Exercise instructions >> Each of the records must appear again, exactly as it was written.

Source data >>
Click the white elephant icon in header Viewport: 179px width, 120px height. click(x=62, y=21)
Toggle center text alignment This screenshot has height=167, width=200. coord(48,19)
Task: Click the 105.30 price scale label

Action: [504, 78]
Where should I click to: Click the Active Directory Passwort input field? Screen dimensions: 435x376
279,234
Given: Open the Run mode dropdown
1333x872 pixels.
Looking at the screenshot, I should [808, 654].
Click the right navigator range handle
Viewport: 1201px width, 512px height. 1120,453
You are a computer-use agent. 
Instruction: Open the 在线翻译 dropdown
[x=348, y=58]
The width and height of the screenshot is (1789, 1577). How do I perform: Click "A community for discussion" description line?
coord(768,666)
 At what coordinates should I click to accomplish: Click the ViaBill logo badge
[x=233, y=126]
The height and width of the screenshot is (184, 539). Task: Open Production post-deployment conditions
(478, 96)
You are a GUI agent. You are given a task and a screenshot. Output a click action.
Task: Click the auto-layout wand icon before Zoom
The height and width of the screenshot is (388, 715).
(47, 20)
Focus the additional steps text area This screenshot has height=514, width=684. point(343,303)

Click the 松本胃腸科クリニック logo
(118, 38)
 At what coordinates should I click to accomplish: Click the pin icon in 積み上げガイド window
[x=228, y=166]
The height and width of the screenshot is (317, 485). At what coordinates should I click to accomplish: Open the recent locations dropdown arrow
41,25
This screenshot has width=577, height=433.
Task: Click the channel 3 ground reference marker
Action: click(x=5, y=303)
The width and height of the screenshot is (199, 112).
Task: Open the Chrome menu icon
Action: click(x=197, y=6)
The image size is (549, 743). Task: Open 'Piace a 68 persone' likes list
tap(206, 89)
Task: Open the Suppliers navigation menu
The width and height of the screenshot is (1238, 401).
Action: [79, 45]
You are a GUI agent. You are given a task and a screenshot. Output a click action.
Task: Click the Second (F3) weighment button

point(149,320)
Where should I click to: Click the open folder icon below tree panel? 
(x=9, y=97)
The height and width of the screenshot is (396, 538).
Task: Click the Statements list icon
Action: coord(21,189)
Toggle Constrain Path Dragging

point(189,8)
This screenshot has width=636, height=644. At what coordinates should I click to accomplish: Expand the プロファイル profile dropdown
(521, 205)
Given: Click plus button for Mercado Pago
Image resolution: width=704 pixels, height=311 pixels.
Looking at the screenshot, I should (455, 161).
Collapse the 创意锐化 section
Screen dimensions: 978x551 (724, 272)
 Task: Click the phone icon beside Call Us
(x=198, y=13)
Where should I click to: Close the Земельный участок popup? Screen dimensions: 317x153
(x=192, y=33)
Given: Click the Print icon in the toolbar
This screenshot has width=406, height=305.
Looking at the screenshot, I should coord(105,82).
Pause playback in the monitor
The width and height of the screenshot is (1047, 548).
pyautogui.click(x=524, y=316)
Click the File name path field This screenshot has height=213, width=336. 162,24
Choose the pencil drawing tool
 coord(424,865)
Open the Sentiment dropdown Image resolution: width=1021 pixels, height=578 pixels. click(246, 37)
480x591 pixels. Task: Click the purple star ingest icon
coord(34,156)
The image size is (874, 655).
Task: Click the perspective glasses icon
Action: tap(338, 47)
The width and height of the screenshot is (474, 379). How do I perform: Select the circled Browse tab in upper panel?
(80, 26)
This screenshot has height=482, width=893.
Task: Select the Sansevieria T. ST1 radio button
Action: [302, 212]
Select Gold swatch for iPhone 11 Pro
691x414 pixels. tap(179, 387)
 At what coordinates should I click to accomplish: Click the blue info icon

The answer >>
Click the white elephant icon in header Viewport: 179px width, 120px height. click(x=62, y=21)
Toggle center text alignment This screenshot has height=167, width=200. coord(48,19)
Task: Click the 105.30 price scale label

Action: [504, 78]
Where should I click to: Click the Active Directory Passwort input field? Screen dimensions: 435x376
279,234
Given: Open the Run mode dropdown
1333x872 pixels.
Looking at the screenshot, I should [808, 654].
Click the right navigator range handle
Viewport: 1201px width, 512px height. 1120,453
You are a computer-use agent. 
Instruction: Open the 在线翻译 dropdown
[x=348, y=58]
The width and height of the screenshot is (1789, 1577). How do I perform: Click "A community for discussion" description line?
coord(768,666)
 At what coordinates should I click to accomplish: Click the ViaBill logo badge
[x=233, y=126]
The height and width of the screenshot is (184, 539). Task: Open Production post-deployment conditions
(478, 96)
You are a GUI agent. You are given a task and a screenshot. Output a click action.
Task: Click the auto-layout wand icon before Zoom
The height and width of the screenshot is (388, 715).
(47, 20)
Focus the additional steps text area This screenshot has height=514, width=684. point(343,303)

Click the 松本胃腸科クリニック logo
(118, 38)
 At what coordinates should I click to accomplish: Click the pin icon in 積み上げガイド window
[x=228, y=166]
The height and width of the screenshot is (317, 485). At what coordinates should I click to accomplish: Open the recent locations dropdown arrow
41,25
This screenshot has width=577, height=433.
Task: Click the channel 3 ground reference marker
Action: click(x=5, y=303)
The width and height of the screenshot is (199, 112).
Task: Open the Chrome menu icon
Action: click(x=197, y=6)
The image size is (549, 743). Task: Open 'Piace a 68 persone' likes list
tap(206, 89)
Task: Open the Suppliers navigation menu
The width and height of the screenshot is (1238, 401).
Action: [79, 45]
You are a GUI agent. You are given a task and a screenshot. Output a click action.
Task: Click the Second (F3) weighment button

point(149,320)
Where should I click to: Click the open folder icon below tree panel? 
(x=9, y=97)
The height and width of the screenshot is (396, 538).
Task: Click the Statements list icon
Action: coord(21,189)
Toggle Constrain Path Dragging

point(189,8)
This screenshot has width=636, height=644. At what coordinates should I click to accomplish: Expand the プロファイル profile dropdown
(521, 205)
Given: Click plus button for Mercado Pago
Image resolution: width=704 pixels, height=311 pixels.
Looking at the screenshot, I should (455, 161).
Collapse the 创意锐化 section
Screen dimensions: 978x551 (724, 272)
 Task: Click the phone icon beside Call Us
(x=198, y=13)
Where should I click to: Close the Земельный участок popup? Screen dimensions: 317x153
(x=192, y=33)
Given: Click the Print icon in the toolbar
This screenshot has width=406, height=305.
Looking at the screenshot, I should coord(105,82).
Pause playback in the monitor
The width and height of the screenshot is (1047, 548).
pyautogui.click(x=524, y=316)
Click the File name path field This screenshot has height=213, width=336. 162,24
Choose the pencil drawing tool
 coord(424,865)
Open the Sentiment dropdown Image resolution: width=1021 pixels, height=578 pixels. click(246, 37)
480x591 pixels. Task: Click the purple star ingest icon
coord(34,156)
The image size is (874, 655).
Task: Click the perspective glasses icon
Action: tap(338, 47)
The width and height of the screenshot is (474, 379). How do I perform: Select the circled Browse tab in upper panel?
(80, 26)
This screenshot has height=482, width=893.
Task: Select the Sansevieria T. ST1 radio button
Action: [302, 212]
Select Gold swatch for iPhone 11 Pro
691x414 pixels. tap(179, 387)
 At what coordinates should I click to accomplish: Click the blue info icon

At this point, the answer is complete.